Currently, work is nearing the end of the front-end engineering and design phase that includes the FPSO, subsea wells, and a subsea production system and gas export pipeline.
The FPSO will be moored in Barossa field 300 km north of Darwin and export gas to Darwin LNG plant via a 260-km subsea pipeline that ties in to the existing Bayu-Undan-Darwin pipeline. The FPSO also will store condensate extracted from the gas stream for periodic offload to tankers.
The contract with Modec is a result of a FEED competition and represents the largest step so far towards the start of development of Barossa and nearby Caldita fields, said Kevin Gallagher, Santos managing director and chief executive officer.
“The project is technically and commercially robust and we are closing in on FID early in 2020, with contracts for the subsea umbilicals, flowlines, and drilling of six subsea production wells to be awarded in the near future,” Gallagher said. Barossa lies in retention lease NT/RL5.

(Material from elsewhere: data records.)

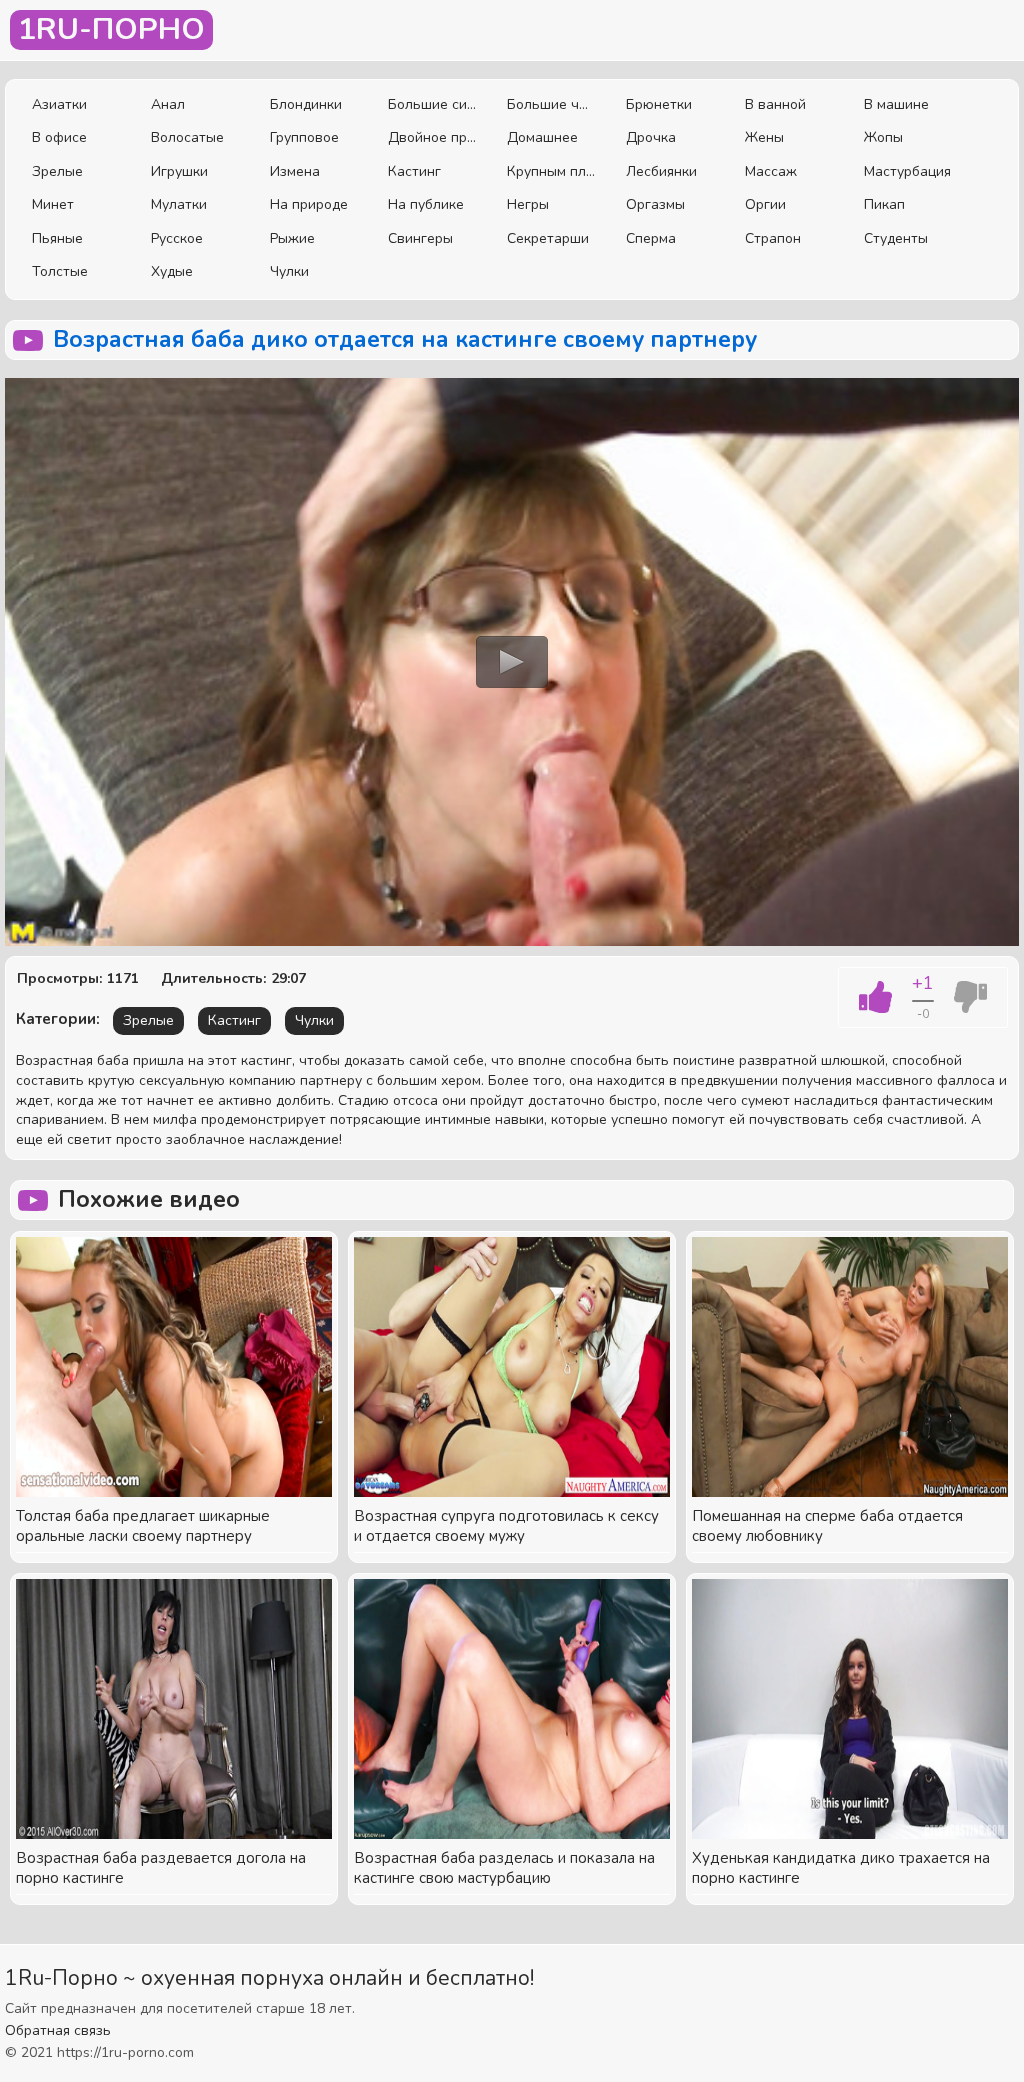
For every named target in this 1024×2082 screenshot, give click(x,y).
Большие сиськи (432, 104)
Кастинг (414, 171)
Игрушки (179, 171)
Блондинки (306, 104)
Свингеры (420, 238)
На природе (309, 204)
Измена (295, 171)
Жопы (883, 137)
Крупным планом (551, 171)
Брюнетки (659, 104)
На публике (426, 204)
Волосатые (187, 137)
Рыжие (292, 238)
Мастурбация (907, 171)
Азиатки (59, 104)
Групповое (304, 137)
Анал (168, 104)
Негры (528, 204)
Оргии (765, 204)
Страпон (773, 238)
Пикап (884, 204)
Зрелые (57, 171)
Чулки (289, 271)
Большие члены (551, 104)
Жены (764, 137)
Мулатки (179, 204)
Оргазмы (655, 204)
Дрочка (651, 137)
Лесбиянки (661, 171)
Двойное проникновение (432, 137)
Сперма (651, 238)
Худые (172, 271)
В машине (896, 104)
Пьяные (57, 238)
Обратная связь (58, 2030)
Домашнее (542, 137)
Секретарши (548, 238)
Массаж (771, 171)
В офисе (59, 137)
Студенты (896, 238)
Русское (177, 238)
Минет (53, 204)
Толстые (60, 271)
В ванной (775, 104)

Santos holds a 25% interest in the Barossa joint venture, along with current operator ConocoPhillips 37.5% and SK E&S, also with 37.5%. Santos also is part of the Darwin LNG joint venture with 11.5%.
Santos will take over the operatorship as well as ConocoPhillips’ share in the project and the LNG plant upon completion of a $1.5-billion deal announced earlier this month (OGJ Online, Oct. 14, 2019). Santos plans to sell down some of the bought interests to SK E&S such that in the final analysis Santos will hold 43.4% of Darwin LNG, 62.5% of Barossa-Caldita, and 43.4% of Bayu-Undan fields.
Santos said it expects to bring the Barossa project on stream in 2024. Development costs are put at $4.7 billion.
The project is expected to extend the life of the Darwin LNG plant by more than 20 years. Planning approvals are in place for an expansion to 10 million tonnes/year of LNG.